= Отрывок =
================
Скажи, государь, дышло – колесница?
– Нет, почтенный.
– Ось – колесница?
– Нет, почтенный.
– Колеса – колесница?
– Нет, почтенный.
– Кузов – колесница?
– Нет, почтенный.
– Поручни – колесница?
– Нет, почтенный.
– Ярмо – колесница?
– Нет, почтенный.
– Вожжи – колесница?
– Нет, почтенный.
– Стрекало – колесница?
– Нет, почтенный.
– Так, может, государь, дышло, ось, колеса, кузов, поручни, ярмо, вожжи, стрекало вместе – колесница?
Царь осторожно отвечает, что “колесница” – это имя, отношение между частями – колесами, осью, дышлом – в их способности совместно функционировать в отношении к нам, и поэтому нет сущности “колесница” за пределами этой связи и этих событий. Нагасена торжествует: так же как и “колесница”, имя “Нагасена” не означает ничего за пределами связей и событий…
Мы все только процессы, события, собранные и ограниченные во времени и в пространстве.
Но если всякий из нас не является индивидуальной сущностью, то что гарантирует нашу идентичность и нашу единственность? Благодаря чему я – это Карло, а мои волосы, мои ногти, мои ноги могут считаться моими частями, так же как и мои страхи и мои сны, а я сам могу считаться тем же Карло, что и вчера, и тем же Карло, кем буду завтра, который думает, страдает и чувствует?
Наша идентичность складывается из различных ингредиентов. Три из них особенно важны для наших рассуждений.
1. Первый заключается в том, что каждый из нас идентифицируется с какой-то точкой зрения на мир. Мир отражается нами посредством богатой гаммы существенных для нашего восприятия корреляций[126]. Каждый из нас представляет собой сложный процесс отражения мира и переработки информации о нем в исключительно непосредственной и целостной манере[127].
================
Данные о координатах элементов
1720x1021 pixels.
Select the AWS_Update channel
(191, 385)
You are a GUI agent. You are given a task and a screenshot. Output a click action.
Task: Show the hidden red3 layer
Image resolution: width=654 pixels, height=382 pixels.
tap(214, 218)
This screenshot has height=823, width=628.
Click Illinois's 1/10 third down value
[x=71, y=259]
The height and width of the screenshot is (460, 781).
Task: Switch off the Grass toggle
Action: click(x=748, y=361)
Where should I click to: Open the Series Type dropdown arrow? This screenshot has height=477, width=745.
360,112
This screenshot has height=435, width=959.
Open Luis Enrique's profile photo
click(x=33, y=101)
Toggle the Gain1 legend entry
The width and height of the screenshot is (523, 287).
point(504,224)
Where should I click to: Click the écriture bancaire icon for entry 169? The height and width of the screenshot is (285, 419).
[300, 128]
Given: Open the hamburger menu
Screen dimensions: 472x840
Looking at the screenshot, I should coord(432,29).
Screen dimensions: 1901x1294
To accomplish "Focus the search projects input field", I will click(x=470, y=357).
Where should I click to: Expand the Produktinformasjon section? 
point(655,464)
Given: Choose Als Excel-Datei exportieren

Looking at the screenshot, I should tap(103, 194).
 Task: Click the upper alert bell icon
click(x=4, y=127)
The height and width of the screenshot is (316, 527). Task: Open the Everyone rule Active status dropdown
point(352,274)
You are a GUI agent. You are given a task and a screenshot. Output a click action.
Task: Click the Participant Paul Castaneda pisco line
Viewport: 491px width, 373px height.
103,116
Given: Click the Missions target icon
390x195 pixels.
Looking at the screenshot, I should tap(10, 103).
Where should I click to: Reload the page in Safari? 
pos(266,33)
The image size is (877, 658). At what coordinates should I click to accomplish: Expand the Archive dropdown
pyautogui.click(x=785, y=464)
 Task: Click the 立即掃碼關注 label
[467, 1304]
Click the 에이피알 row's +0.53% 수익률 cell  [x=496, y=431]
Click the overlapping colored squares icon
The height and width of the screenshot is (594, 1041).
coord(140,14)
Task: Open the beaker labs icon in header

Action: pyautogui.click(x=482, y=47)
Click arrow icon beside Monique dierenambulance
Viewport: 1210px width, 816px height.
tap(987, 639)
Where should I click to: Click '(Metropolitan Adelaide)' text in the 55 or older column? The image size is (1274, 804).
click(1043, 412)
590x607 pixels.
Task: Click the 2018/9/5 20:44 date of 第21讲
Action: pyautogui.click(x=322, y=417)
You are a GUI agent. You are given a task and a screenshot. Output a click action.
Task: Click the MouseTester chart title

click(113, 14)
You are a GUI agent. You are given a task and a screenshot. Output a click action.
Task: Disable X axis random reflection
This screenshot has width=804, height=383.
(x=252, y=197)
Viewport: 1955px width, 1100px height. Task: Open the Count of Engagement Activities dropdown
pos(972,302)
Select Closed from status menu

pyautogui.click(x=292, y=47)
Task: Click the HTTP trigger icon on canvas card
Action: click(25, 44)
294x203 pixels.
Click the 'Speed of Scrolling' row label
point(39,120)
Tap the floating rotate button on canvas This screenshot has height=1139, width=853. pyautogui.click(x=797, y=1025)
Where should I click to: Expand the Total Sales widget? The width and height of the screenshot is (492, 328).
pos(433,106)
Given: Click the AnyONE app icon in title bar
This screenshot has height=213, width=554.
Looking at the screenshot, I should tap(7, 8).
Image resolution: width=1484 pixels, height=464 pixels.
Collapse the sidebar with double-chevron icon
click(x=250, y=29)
================
= Задания =
1. Воспроизведите отрывок, начиная со слов «1. Первый заключается» и заканчивая словами «и целостной манере[127].», поменяв «корреляций» на «взаимосвязей».
2. Сколько ингредиентов нашей идентичности, согласно отрывку, особенно важны для рассуждений?
Эти строки никак не связаны с отрывком.

= Итоговые ответы =
1.
1. Первый заключается в том, что каждый из нас идентифицируется с какой-то точкой зрения на мир. Мир отражается нами посредством богатой гаммы существенных для нашего восприятия взаимосвязей[126]. Каждый из нас представляет собой сложный процесс отражения мира и переработки информации о нем в исключительно непосредственной и целостной манере[127].

2. Три.